Generated by GPT-5-mini| ℓ^p | |
|---|---|
| Name | ℓ^p |
| Caption | Sequence space |
| Type | Normed vector space, Banach space |
| Related | L^p spaces, c_0, ℓ^2, Hilbert space |
ℓ^p
ℓ^p is the family of sequence spaces consisting of all real or complex sequences whose pth powers are summable, forming central examples in functional analysis, measure theory, and operator theory. These spaces connect with classical results by Banach, Riesz, and Hahn and play roles in harmonic analysis, probability theory, and partial differential equations. ℓ^p spaces exhibit differing geometry and duality according to the exponent p, linking topics across topology, spectral theory, and approximation theory.
For 1 ≤ p < ∞, the space consists of all sequences (x_n) of scalars such that the series Σ_n |x_n|^p converges, equipped with the norm ||x||_p = (Σ_n |x_n|^p)^{1/p}. For p = ∞, the corresponding space consists of bounded sequences with the supremum norm. These definitions parallel the construction of Lebesgue L^p spaces on counting measure and mirror constructions in Banach space theory, with canonical bases analogous to those in Hilbert space theory.
ℓ^p is complete for 1 ≤ p ≤ ∞, making each an instance of a Banach space. For p = 2, ℓ^2 carries an inner product structure yielding a separable Hilbert space extensively used in Fourier analysis, quantum mechanics, and signal processing. The standard unit vectors form a Schauder basis, and separability holds for 1 ≤ p < ∞ but fails for ℓ^∞. The spaces admit isometric embeddings and nontrivial isomorphisms studied in the work of Banach, Mazur, and Pelczynski; the geometry varies with p, affecting notions like uniform convexity (established by Milman and Clarkson), strict convexity, and smoothness investigated by James.
For 1 < p < ∞, the dual space (continuous linear functionals) of ℓ^p is isometrically isomorphic to ℓ^q where 1/p + 1/q = 1, a manifestation of the Hölder's inequality principle and the Riesz representation theorem in sequence form; this duality connects to classical results by Hahn–Banach theorem in functional analysis. ℓ^p is reflexive when 1 < p < ∞, while ℓ^1 has dual ℓ^∞ and is non-reflexive, and ℓ^∞ is nonseparable with a dual larger than classical sequence spaces, relating to investigations by Grothendieck and results like the Banach–Alaoglu theorem. Duality considerations influence operator theory studied by Wiener, Schauder, and Gelfand.
Special cases include ℓ^1, ℓ^2, and ℓ^∞, each linked to major developments: ℓ^1 appears in Fourier series coefficient spaces and summability methods studied by Dirichlet and Cesàro, ℓ^2 underpins Plancherel theorem applications in harmonic analysis and Schrödinger equation formulations by Schrödinger, and ℓ^∞ relates to bounded scalar sequences central to uniform boundedness principles exemplified by Banach–Steinhaus theorem. Classical sequence spaces like c_0 (sequences vanishing at infinity) embed into ℓ^p for p < ∞. Concrete examples include geometric sequences in ℓ^p for p > 0, alternating series related to Leibniz-type convergence, and probabilistic sequences tied to Kolmogorov's three-series theorem and laws studied by Bernoulli and Kolmogorov.
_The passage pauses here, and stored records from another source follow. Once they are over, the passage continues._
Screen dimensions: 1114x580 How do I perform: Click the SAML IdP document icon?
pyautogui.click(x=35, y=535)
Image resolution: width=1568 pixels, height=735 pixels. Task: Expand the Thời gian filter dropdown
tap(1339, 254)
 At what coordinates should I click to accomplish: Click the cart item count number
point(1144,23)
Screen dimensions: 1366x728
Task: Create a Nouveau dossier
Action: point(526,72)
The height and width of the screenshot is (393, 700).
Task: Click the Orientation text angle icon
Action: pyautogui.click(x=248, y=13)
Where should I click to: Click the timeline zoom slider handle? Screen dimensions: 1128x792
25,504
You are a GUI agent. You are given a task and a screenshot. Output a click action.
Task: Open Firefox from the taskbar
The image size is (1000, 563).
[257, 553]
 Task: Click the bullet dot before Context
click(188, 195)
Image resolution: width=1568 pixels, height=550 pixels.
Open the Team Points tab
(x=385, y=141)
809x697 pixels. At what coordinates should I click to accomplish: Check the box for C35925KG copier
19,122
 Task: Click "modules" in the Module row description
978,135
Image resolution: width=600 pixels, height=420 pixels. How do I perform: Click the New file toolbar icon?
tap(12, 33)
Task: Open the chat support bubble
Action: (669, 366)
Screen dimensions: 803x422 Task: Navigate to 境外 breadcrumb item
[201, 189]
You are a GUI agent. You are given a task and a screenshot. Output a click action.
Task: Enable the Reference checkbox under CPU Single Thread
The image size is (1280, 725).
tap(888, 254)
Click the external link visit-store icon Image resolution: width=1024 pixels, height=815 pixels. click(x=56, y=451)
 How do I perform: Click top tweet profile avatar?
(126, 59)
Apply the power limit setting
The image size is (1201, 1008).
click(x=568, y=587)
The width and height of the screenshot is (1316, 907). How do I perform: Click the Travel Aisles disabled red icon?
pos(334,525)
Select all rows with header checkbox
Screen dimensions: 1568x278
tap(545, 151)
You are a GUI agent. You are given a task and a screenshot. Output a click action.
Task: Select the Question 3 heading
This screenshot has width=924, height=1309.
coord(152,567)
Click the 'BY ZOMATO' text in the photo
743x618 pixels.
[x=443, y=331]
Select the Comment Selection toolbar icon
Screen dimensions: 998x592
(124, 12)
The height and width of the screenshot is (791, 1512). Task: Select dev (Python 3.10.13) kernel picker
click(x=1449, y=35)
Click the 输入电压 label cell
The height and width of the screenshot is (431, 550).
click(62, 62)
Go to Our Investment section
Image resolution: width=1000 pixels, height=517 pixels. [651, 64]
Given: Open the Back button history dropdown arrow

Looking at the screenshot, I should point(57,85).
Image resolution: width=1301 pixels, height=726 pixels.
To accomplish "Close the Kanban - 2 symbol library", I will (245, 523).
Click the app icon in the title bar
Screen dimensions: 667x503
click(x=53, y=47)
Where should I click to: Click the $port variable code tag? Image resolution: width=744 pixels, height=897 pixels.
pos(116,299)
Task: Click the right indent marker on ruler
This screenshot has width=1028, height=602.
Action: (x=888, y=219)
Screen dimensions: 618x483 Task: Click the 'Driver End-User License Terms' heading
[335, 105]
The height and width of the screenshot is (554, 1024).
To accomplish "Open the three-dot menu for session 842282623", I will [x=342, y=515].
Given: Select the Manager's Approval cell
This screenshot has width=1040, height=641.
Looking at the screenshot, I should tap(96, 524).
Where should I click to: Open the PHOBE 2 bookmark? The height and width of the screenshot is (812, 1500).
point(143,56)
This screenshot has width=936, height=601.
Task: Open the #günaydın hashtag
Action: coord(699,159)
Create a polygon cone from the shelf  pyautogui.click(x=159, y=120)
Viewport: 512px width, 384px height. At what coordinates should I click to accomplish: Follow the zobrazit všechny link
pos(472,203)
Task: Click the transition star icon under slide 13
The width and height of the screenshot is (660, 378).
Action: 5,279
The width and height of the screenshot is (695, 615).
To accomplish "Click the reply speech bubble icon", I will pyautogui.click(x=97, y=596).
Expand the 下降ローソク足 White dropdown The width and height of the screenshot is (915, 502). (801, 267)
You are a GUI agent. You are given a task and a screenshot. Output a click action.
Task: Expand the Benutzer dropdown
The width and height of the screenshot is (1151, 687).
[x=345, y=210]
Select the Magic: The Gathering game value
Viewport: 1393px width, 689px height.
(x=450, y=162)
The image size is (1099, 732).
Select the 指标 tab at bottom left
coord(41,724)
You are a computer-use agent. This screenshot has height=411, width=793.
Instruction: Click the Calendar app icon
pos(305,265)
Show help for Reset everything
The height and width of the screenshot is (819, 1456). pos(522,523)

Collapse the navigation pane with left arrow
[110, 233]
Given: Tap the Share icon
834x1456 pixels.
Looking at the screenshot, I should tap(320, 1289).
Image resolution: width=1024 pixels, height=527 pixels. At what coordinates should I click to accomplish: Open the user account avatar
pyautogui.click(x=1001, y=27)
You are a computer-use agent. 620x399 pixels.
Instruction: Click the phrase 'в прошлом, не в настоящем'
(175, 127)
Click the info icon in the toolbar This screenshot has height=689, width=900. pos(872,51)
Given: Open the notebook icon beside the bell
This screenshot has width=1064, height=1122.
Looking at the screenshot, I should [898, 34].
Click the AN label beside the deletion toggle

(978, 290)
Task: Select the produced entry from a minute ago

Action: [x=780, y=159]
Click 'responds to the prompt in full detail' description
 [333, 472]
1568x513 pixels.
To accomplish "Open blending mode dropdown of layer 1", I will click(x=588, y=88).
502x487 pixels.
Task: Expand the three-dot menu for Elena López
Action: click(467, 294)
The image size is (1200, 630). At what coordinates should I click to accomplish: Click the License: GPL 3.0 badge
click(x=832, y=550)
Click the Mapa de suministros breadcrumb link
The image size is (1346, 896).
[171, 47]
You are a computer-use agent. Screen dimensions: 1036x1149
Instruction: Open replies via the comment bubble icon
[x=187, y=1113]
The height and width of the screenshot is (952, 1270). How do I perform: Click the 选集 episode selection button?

Bounded linear operators on ℓ^p, including shift operators, diagonal operators, and compact operators, form prototypical classes in operator theory explored by Weyl, Fredholm, and Hilbert. The unilateral and bilateral shift operators relate to models in Hardy space theory and invariant subspace problems studied by Beurling, Von Neumann, and Beurling–Lax theorem contexts. ℓ^p spaces serve in numerical analysis for discretizations of partial differential equations and in frame theory and sparse representations relevant to Mallat and Daubechies wavelet constructions; they also appear in signal recovery problems studied by Tikhonov and Donaho (Donoho). In probability and ergodic theory, sequences in ℓ^p interface with ergodic averages in the work of Birkhoff and von Neumann.
The systematic study of sequence spaces like ℓ^p originated in early 20th-century functional analysis, with foundational contributions from Steinhaus, Banach, and Riesz and later refinements by Kolmogorov, Mazur, and Orlicz. Notation ℓ^p stems from German-language influences in the period of Banach space development; alternate notations emerged in works by Lebesgue and in measure-theoretic treatments by Fréchet and Dieudonné. Over subsequent decades, ℓ^p spaces have been central to developments by Grothendieck, Pettis, Pelczynski, and Enflo in topics ranging from basis theory to isomorphic classification and the solution of the invariant subspace problem in specific settings.